** Task data follows **

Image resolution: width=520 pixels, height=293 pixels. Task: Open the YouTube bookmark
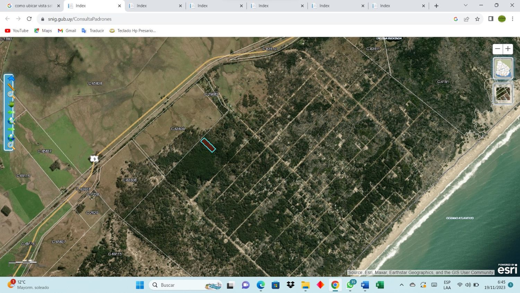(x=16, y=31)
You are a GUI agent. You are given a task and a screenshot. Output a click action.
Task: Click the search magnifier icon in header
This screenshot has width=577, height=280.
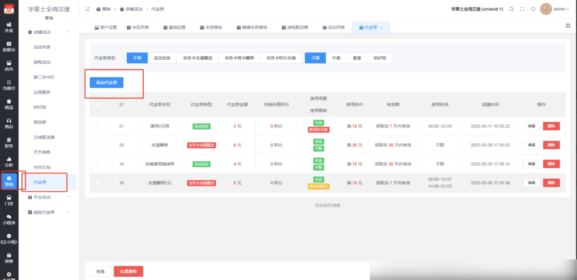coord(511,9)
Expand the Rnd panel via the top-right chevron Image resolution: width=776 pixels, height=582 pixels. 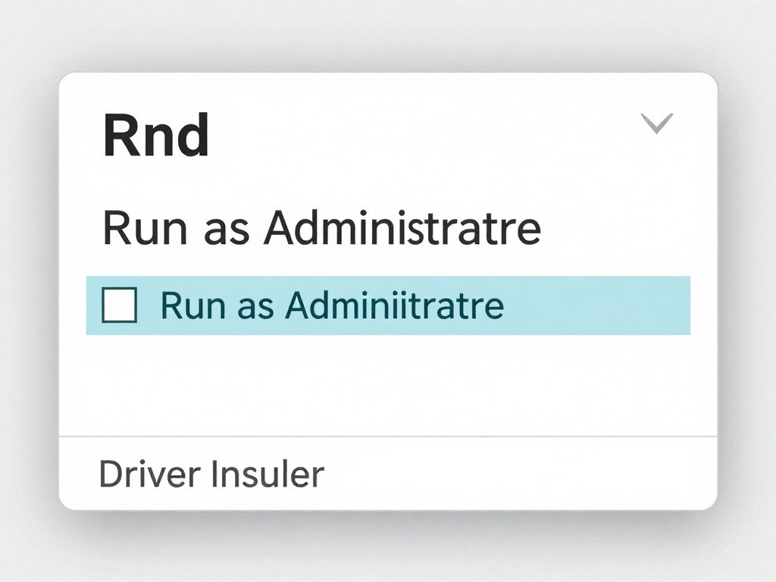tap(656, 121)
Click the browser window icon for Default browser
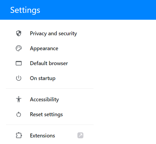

** End of Task data **

In the listing above, how many lines hold the word "icon"? Please state the number alone.

Result below
2